## [What this task involves]
From the entries provided below, copy each line that contains the word "будет".

-- Dataset follows --

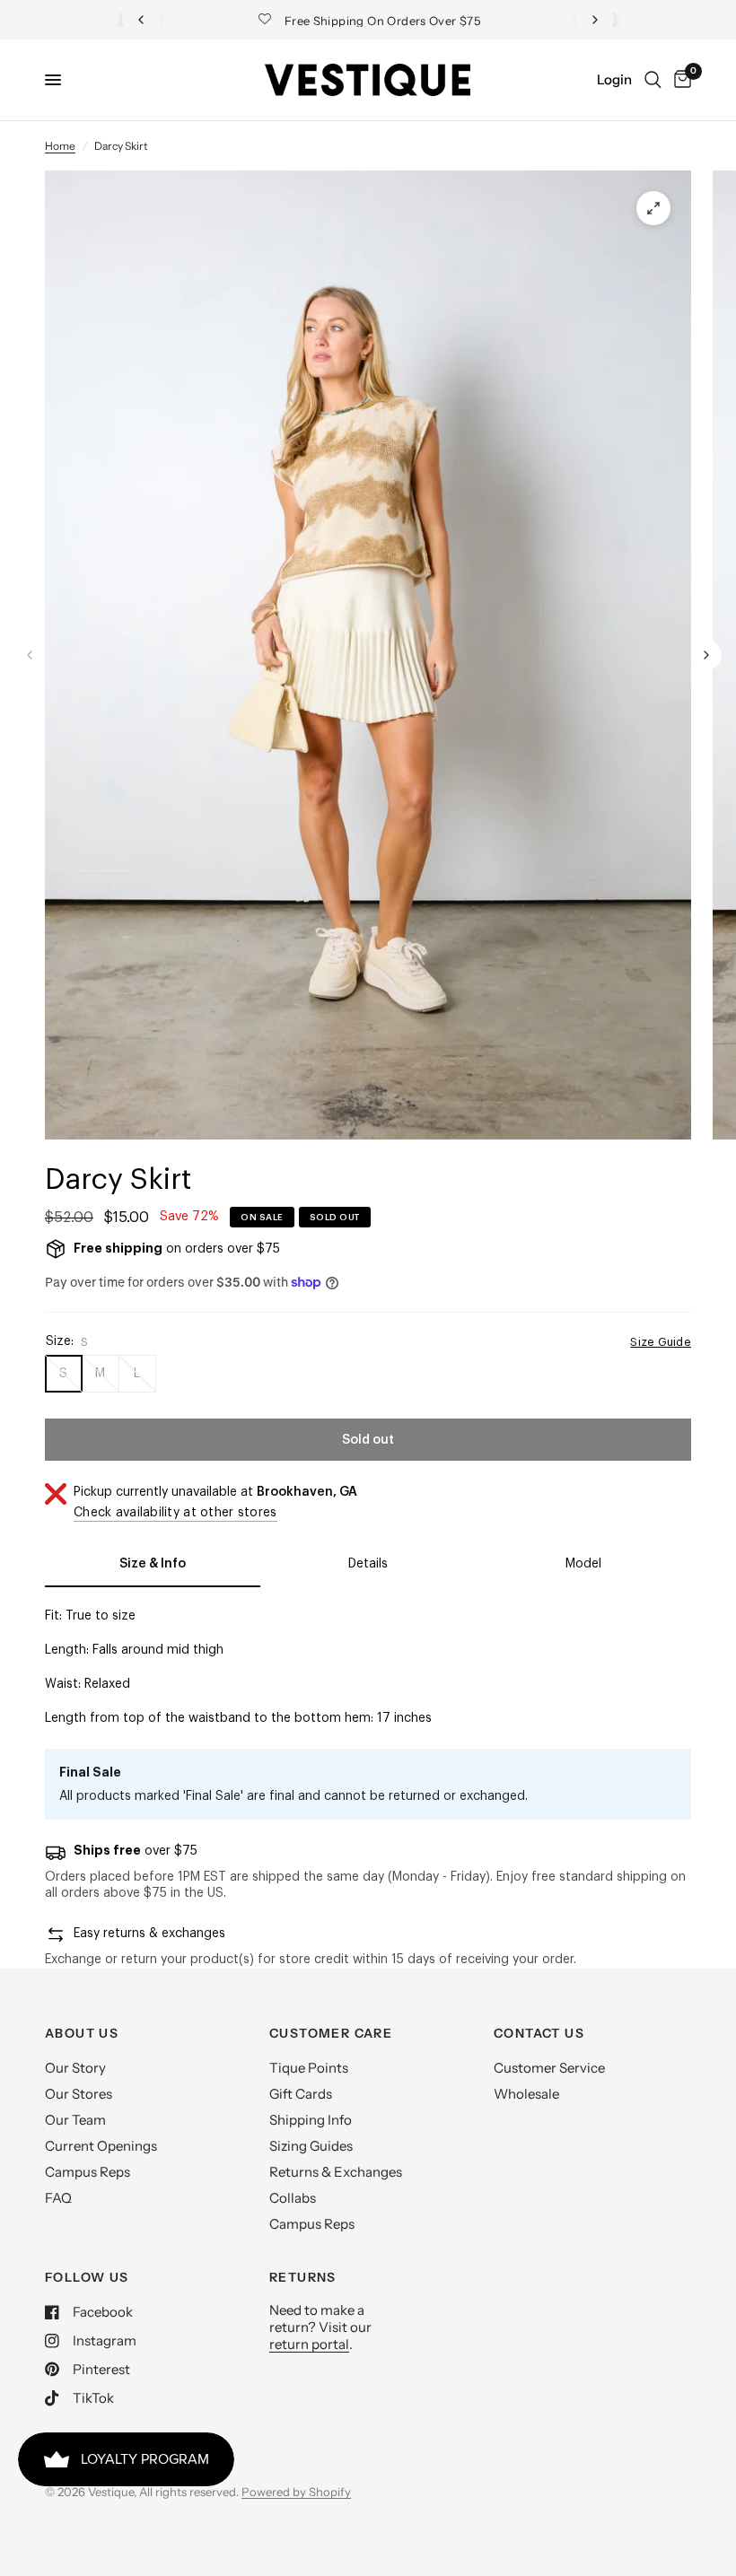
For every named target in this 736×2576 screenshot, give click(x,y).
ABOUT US (81, 2033)
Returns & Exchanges (335, 2171)
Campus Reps (87, 2171)
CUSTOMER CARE (330, 2033)
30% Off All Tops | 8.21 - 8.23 (383, 20)
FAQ (58, 2197)
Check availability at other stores (175, 1512)
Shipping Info (310, 2119)
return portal (309, 2344)
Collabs (292, 2197)
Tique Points (308, 2067)
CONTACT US (539, 2033)
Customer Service (549, 2067)
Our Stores (78, 2093)
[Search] (653, 79)
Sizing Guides (311, 2145)
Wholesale (526, 2093)
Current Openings (101, 2145)
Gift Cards (300, 2093)
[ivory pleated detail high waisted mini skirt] (653, 208)
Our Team (75, 2119)
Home (60, 146)
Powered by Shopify (296, 2491)
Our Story (75, 2067)
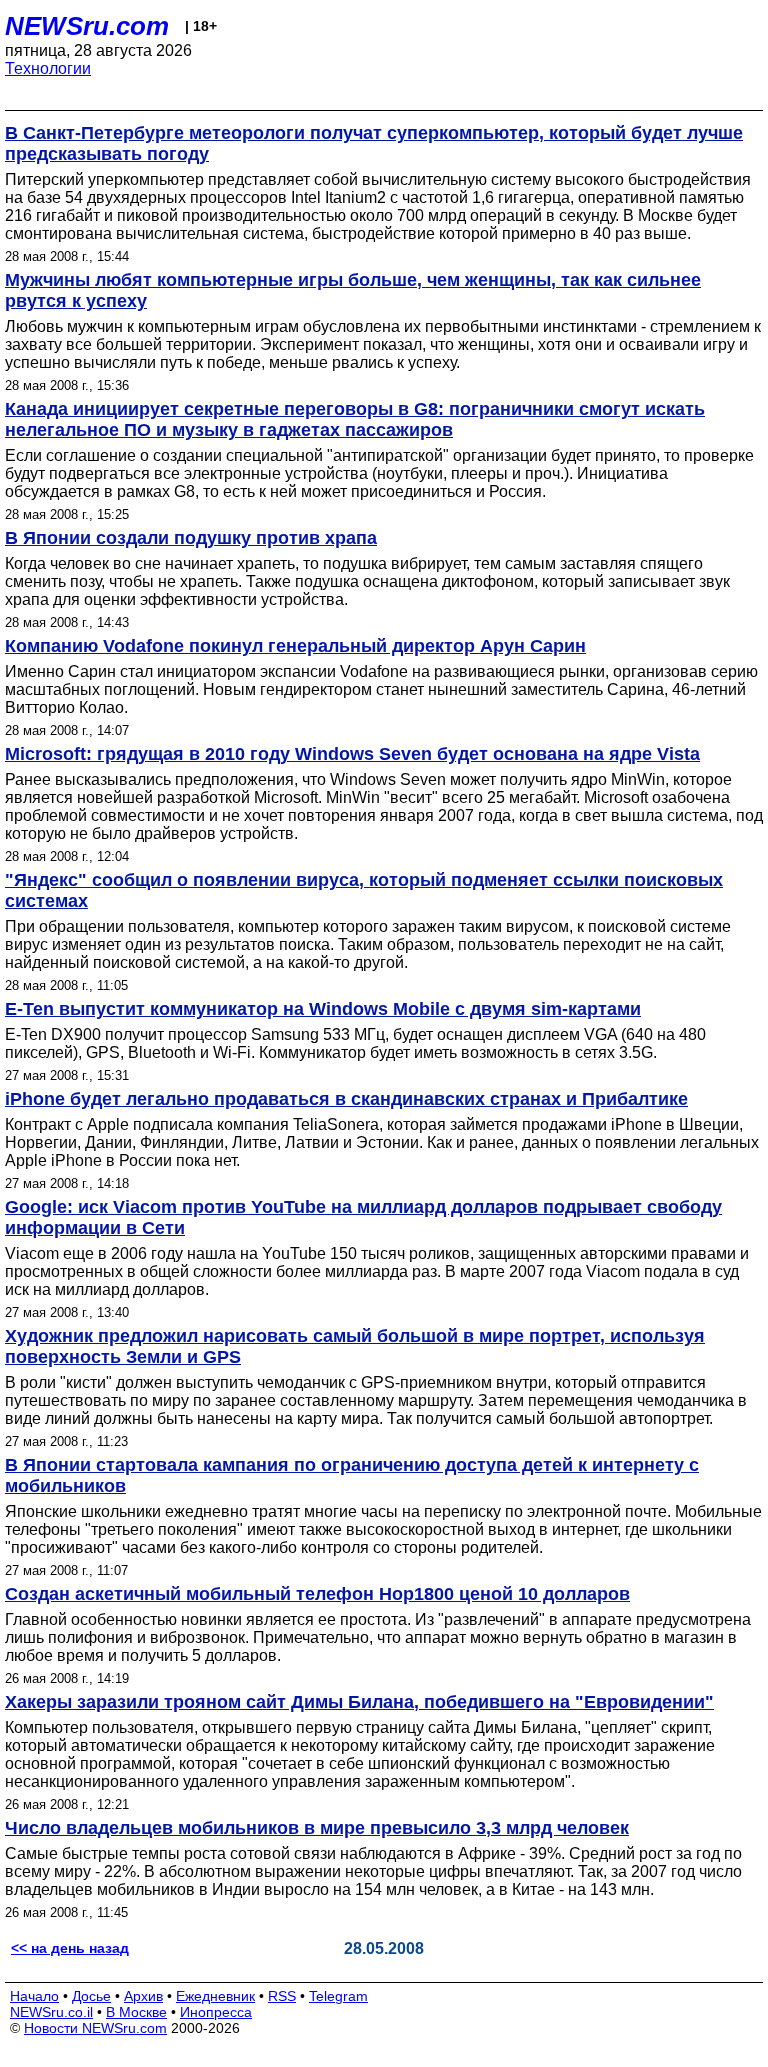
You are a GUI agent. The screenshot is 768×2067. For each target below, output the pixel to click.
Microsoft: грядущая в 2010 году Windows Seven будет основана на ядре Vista (352, 754)
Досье (91, 1996)
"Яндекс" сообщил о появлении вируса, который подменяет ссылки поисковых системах (364, 890)
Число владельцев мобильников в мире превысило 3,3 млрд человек (317, 1828)
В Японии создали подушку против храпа (191, 538)
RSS (282, 1996)
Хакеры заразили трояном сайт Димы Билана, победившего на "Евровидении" (359, 1702)
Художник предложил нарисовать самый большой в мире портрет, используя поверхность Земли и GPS (355, 1346)
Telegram (338, 1996)
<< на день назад (70, 1948)
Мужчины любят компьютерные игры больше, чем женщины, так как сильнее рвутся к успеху (353, 290)
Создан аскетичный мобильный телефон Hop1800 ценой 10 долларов (317, 1594)
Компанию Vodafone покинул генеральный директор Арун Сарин (295, 646)
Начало (34, 1996)
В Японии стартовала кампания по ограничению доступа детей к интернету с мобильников (352, 1475)
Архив (143, 1996)
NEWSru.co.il (51, 2012)
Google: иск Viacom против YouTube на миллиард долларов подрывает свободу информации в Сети (363, 1217)
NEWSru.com (87, 26)
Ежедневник (215, 1996)
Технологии (48, 68)
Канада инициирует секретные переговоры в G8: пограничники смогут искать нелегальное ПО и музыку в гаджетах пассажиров (355, 419)
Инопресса (216, 2012)
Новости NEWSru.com (95, 2028)
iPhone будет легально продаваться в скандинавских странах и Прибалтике (346, 1099)
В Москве (136, 2012)
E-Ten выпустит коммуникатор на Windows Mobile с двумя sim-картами (323, 1009)
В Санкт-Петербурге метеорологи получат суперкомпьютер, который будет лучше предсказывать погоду (374, 143)
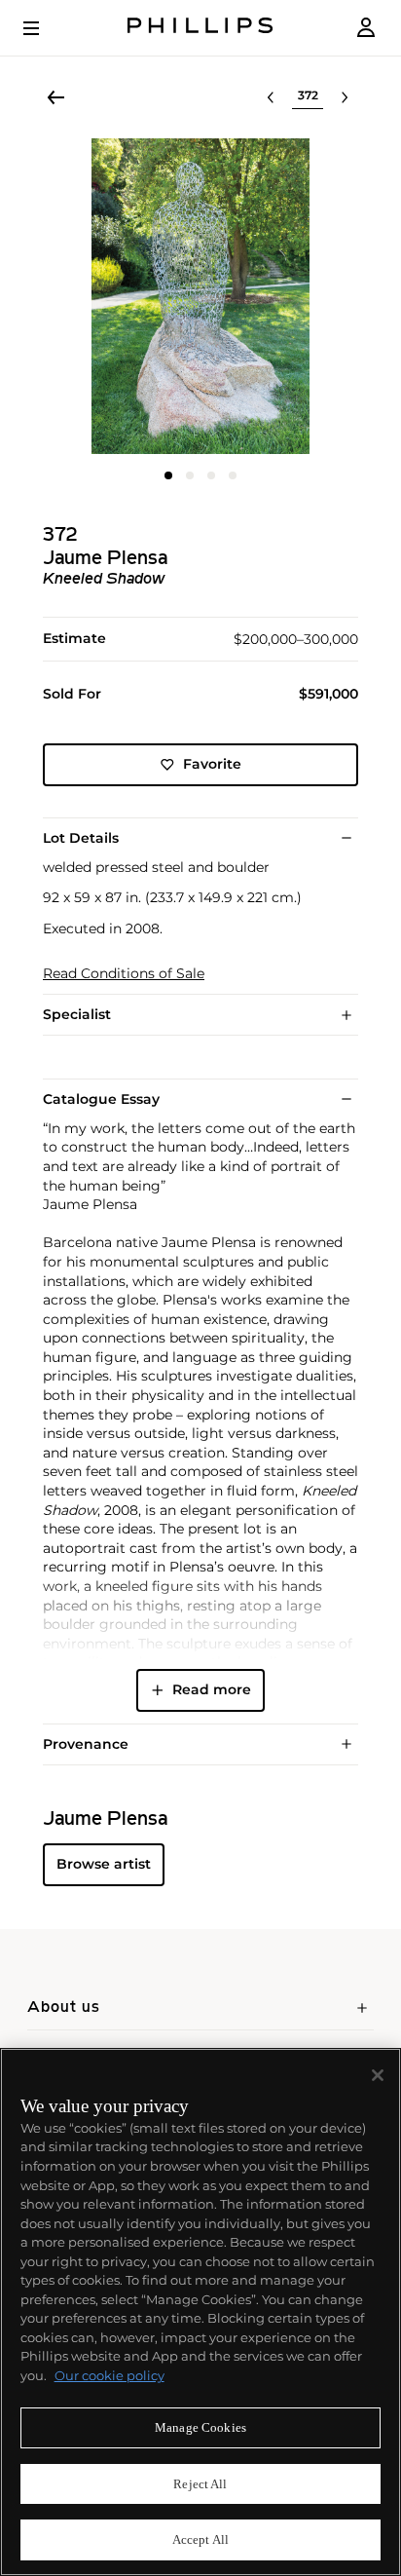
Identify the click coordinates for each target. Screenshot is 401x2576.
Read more (211, 1689)
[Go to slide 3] (211, 475)
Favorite (212, 764)
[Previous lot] (270, 97)
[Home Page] (200, 28)
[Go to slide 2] (190, 475)
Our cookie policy (109, 2375)
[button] (200, 296)
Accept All (200, 2539)
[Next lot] (344, 97)
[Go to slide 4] (232, 475)
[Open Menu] (44, 28)
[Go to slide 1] (168, 475)
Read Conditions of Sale (123, 974)
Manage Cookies (200, 2427)
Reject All (200, 2484)
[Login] (366, 28)
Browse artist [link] (103, 1864)
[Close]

-- Dataset concluded --

## [Response to this task]
Microsoft: грядущая в 2010 году Windows Seven будет основана на ядре Vista (352, 754)
iPhone будет легально продаваться в скандинавских странах и Прибалтике (346, 1099)
В Санкт-Петербурге метеорологи получат суперкомпьютер, который будет лучше предсказывать погоду (374, 143)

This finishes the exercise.